■ REQUIRED TASK A: Quote the passage of the profile of Mr Albina starting with "Mr Albina is" and going on through "reliant on certainty.".
■ REQUIRED TASK B: Lay out the lines of the records as a numbered list, starting with the first line of the records and going on through the line with "pyautogui.click(x=14, y=246)". Leave out blank lines.

■ TEXT SHOWN:
+++

Mr Albina is the Founder & Director of Quintessential Consulting Pty Ltd. He established Quintessential in 2013 to help business leaders make more informed, and effective decisions in the rapidly increasingly complex. He accomplishes this by creating resilient workforces and future-proofing their people to the increasing uncertainties of today’s complex environment, helping them to become more agile, adaptable, and less reliant on certainty.
With more than 30 years of experience in Government, Industry and Small to Medium Business, Mr Albina blends his working knowledge with the latest thinking in contemporary leadership and management methodologies. As an Executive Coach, Consultant and Corporate Educator, Mr Albina utilises Systems Thinking approaches to enable leaders, managers and team members to unlock their potential through a mind-set shift, which makes it possible to operate effectively in the grey space of decision-making. By disrupting conventional patterns of thinking, Mr Albina coaches his clients to see and act in different ways, revealing new possibilities that are otherwise unavailable in the status quo.

+++

Dataset entries
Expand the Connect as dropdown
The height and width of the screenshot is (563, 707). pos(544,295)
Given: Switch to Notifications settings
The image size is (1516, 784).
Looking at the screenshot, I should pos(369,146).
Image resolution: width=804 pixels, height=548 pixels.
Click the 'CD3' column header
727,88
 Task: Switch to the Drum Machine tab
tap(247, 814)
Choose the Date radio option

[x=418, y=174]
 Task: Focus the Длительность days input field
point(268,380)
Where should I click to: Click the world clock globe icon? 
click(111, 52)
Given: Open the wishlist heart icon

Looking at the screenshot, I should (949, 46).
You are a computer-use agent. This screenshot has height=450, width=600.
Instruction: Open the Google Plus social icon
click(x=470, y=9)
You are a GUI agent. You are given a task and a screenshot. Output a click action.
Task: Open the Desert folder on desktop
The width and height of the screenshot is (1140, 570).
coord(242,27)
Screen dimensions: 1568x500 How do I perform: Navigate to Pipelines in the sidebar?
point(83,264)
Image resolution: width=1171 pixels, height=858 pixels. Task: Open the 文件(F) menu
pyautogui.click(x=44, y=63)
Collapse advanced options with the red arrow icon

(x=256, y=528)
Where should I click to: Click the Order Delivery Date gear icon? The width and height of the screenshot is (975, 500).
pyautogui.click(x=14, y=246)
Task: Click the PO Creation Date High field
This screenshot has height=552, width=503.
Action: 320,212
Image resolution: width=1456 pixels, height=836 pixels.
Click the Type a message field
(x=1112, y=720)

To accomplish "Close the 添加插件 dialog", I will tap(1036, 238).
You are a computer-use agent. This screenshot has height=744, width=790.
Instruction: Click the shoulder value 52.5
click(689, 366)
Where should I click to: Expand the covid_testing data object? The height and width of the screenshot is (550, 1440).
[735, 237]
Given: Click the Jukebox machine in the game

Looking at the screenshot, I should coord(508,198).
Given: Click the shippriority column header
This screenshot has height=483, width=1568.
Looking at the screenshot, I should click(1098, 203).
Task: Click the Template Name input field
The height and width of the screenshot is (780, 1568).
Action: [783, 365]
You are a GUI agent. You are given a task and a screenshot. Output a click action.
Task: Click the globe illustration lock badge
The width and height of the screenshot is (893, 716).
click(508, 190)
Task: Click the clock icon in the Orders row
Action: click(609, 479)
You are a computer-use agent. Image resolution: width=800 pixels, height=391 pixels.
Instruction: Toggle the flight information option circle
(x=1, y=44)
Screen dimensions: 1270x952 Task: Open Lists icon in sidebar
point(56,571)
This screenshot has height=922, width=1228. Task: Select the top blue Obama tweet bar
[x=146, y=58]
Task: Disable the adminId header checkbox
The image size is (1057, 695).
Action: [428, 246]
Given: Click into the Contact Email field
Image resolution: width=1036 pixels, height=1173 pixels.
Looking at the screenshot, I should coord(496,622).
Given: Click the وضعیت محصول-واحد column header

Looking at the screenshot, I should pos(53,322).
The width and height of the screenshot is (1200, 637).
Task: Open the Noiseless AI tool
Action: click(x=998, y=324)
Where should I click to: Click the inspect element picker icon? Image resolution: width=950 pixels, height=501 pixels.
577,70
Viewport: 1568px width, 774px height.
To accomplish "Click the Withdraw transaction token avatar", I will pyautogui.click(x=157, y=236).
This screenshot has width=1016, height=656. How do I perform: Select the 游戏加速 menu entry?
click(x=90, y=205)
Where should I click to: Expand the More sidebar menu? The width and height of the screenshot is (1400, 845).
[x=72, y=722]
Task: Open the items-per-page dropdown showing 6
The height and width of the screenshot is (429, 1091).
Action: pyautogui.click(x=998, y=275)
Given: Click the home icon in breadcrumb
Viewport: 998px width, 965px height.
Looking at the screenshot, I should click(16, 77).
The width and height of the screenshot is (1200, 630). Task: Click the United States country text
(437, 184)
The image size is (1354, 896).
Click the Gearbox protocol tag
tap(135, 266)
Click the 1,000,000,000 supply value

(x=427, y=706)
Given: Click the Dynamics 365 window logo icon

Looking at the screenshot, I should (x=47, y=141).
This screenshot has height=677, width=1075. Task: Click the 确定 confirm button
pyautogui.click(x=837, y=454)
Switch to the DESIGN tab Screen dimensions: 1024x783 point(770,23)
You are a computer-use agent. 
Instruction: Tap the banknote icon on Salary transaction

+++

■ TASK OUTPUT A:
Mr Albina is the Founder & Director of Quintessential Consulting Pty Ltd. He established Quintessential in 2013 to help business leaders make more informed, and effective decisions in the rapidly increasingly complex. He accomplishes this by creating resilient workforces and future-proofing their people to the increasing uncertainties of today’s complex environment, helping them to become more agile, adaptable, and less reliant on certainty.

■ TASK OUTPUT B:
1. Expand the Connect as dropdown
2. The height and width of the screenshot is (563, 707). pos(544,295)
3. Given: Switch to Notifications settings
4. The image size is (1516, 784).
5. Looking at the screenshot, I should pos(369,146).
6. Image resolution: width=804 pixels, height=548 pixels.
7. Click the 'CD3' column header
8. 727,88
9.  Task: Switch to the Drum Machine tab
10. tap(247, 814)
11. Choose the Date radio option
12. [x=418, y=174]
13.  Task: Focus the Длительность days input field
14. point(268,380)
15. Where should I click to: Click the world clock globe icon? 
16. click(111, 52)
17. Given: Open the wishlist heart icon
18. Looking at the screenshot, I should (949, 46).
19. You are a computer-use agent. This screenshot has height=450, width=600.
20. Instruction: Open the Google Plus social icon
21. click(x=470, y=9)
22. You are a GUI agent. You are given a task and a screenshot. Output a click action.
23. Task: Open the Desert folder on desktop
24. The width and height of the screenshot is (1140, 570).
25. coord(242,27)
26. Screen dimensions: 1568x500 How do I perform: Navigate to Pipelines in the sidebar?
27. point(83,264)
28. Image resolution: width=1171 pixels, height=858 pixels. Task: Open the 文件(F) menu
29. pyautogui.click(x=44, y=63)
30. Collapse advanced options with the red arrow icon
31. (x=256, y=528)
32. Where should I click to: Click the Order Delivery Date gear icon? The width and height of the screenshot is (975, 500).
33. pyautogui.click(x=14, y=246)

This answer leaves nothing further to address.